Adeline Parmelan a 34 ans, vit dans la Sarthe et se présente comme ordinaire, grande, brune et grosse. Pierre-Marie Sotto est grand (1m92), a 60 ans, été marié quatre fois (contre une pour Adeline), vit dans la Drôme et, surtout, est écrivain, de surcroît couronné du Goncourt.
Quand commence ce roman d'Anne-Laure Bondoux et Jean-Claude Mourlevat, paru chez Fleuve Editions il y a un an et chez Pocket ces jours-ci, Pierre-Marie demande, par mail, ses coordonnées postales à Adeline afin de lui renvoyer l'enveloppe volumineuse qu'elle lui a adressée et qui, croit-il, contient très certainement un manuscrit. Bien sûr Adeline lui répond et, sur des bases pas très stables de politesse, débute alors une correspondance électronique entre l'écrivain en mal d'inspiration et la jeune femme, un peu paumée ou, tout au moins, qui semble l'être.

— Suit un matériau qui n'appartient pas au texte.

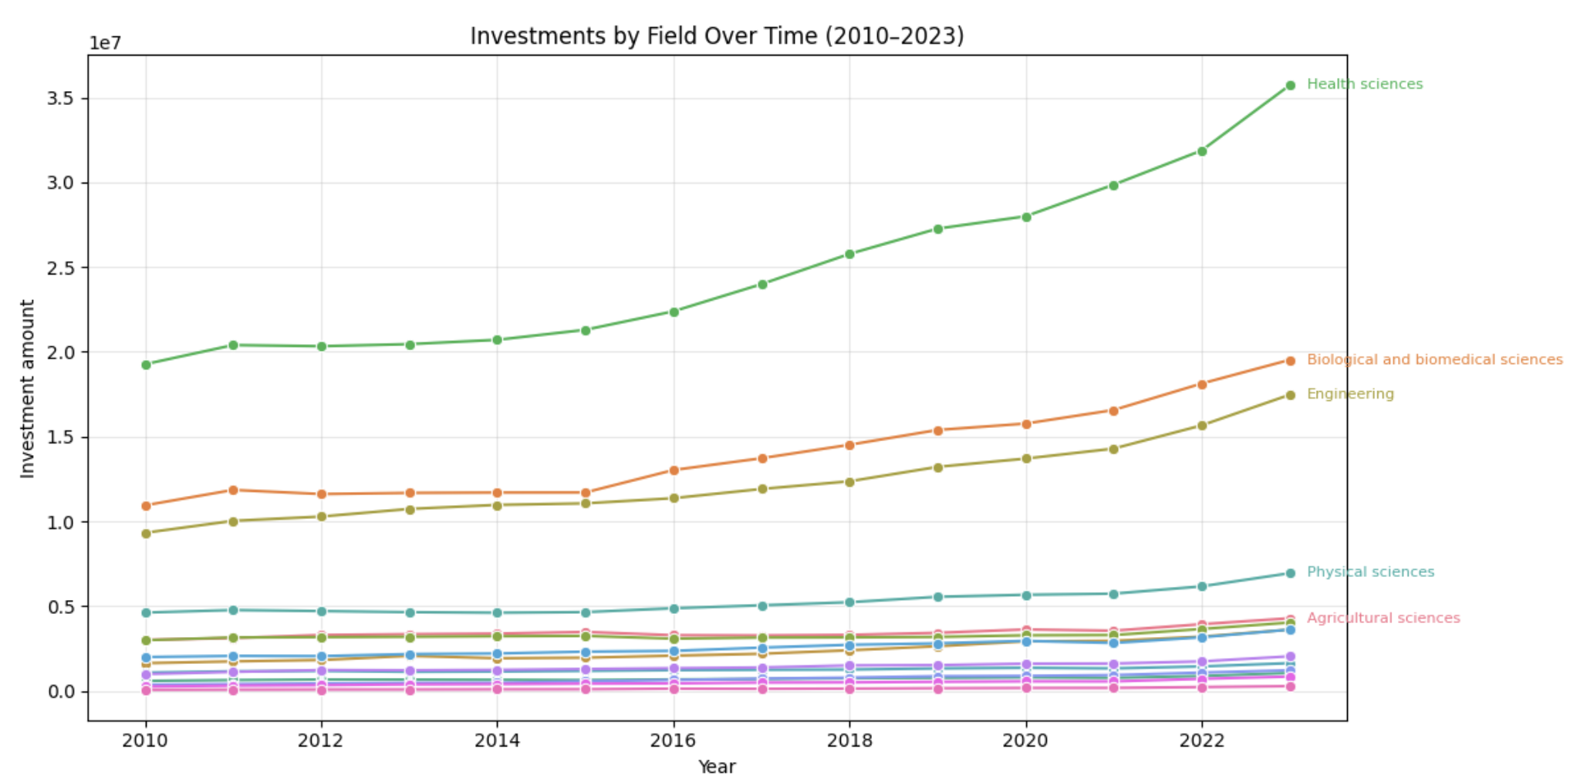Click the Physical sciences 2023 data marker
Viewport: 1577px width, 782px height.
click(1290, 573)
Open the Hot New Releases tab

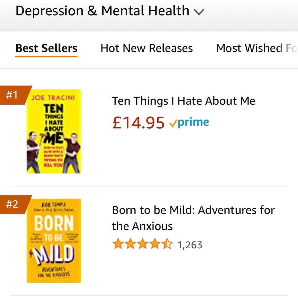click(147, 48)
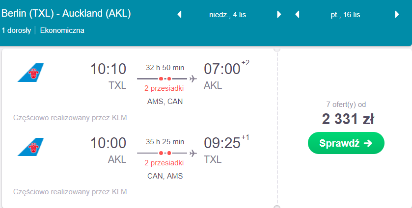Go to previous departure date arrow
412x208 pixels.
tap(179, 14)
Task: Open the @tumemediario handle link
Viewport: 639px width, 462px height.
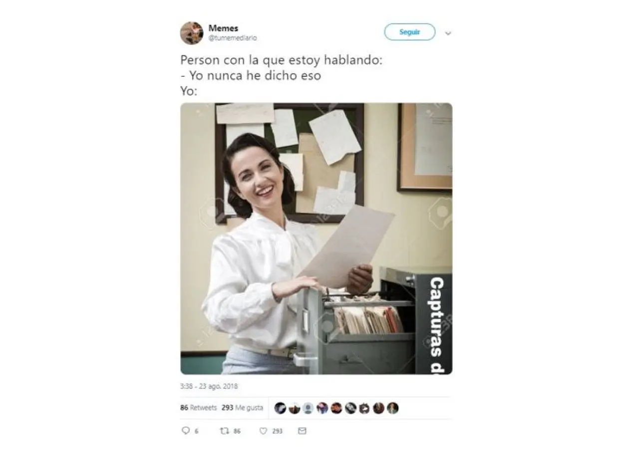Action: coord(233,38)
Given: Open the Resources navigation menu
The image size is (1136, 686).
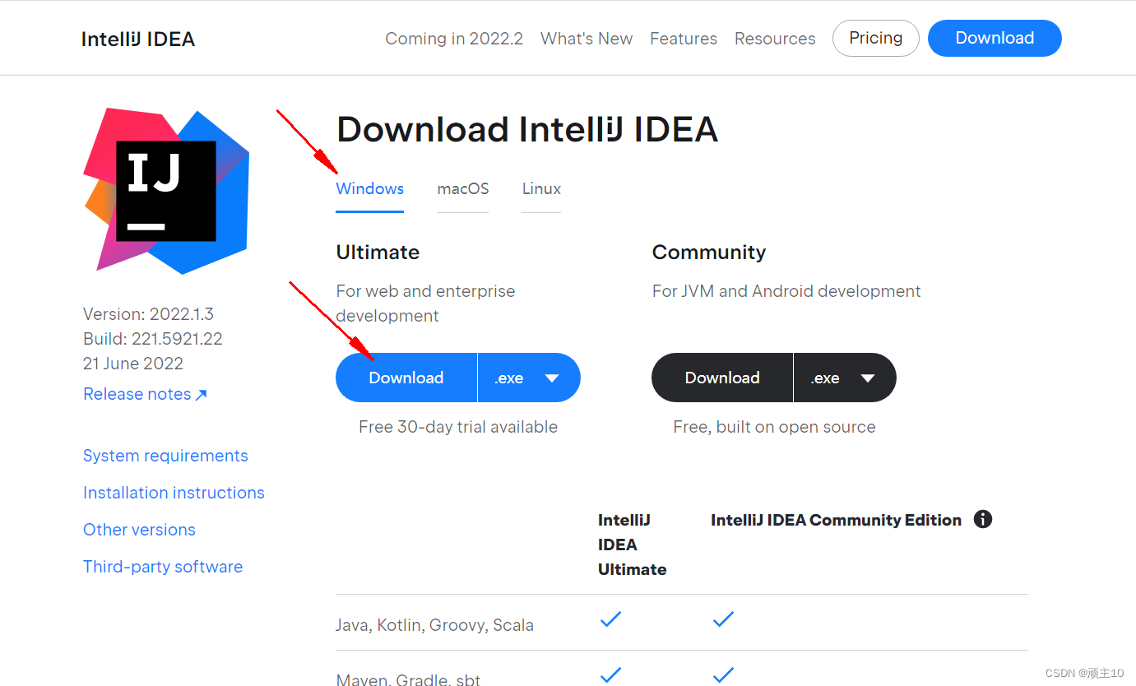Looking at the screenshot, I should 774,38.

Très vite on s'attache à ces deux personnages que tout oppose de prime abord. Ces mails amusés, attendrissants, émouvants, attentifs, à l'écoute qui s'échangent entre la Sarthe et la Drôme nous font peu à peu découvrir les univers personnels de Pierre-Marie et Adeline. Quand lui se révèle enlisé dans une solitude certes choisie mais tout de même subie, elle avoue une vie sociale et culturelle qui la comble. Elle lit (les romans de Pierre-Marie entre autres), elle chante dans une chorale et elle danse, aussi...
Et alors qu'une amitié toute virtuelle s'installe entre eux, la réalité va peu à peu s'insinuer jusqu'à se révéler pleinement. Qu'y a-t-il en effet dans cette fameuse enveloppe à la base de leurs échanges et que Pierre-Marie ne veut désormais plus rendre à Adeline?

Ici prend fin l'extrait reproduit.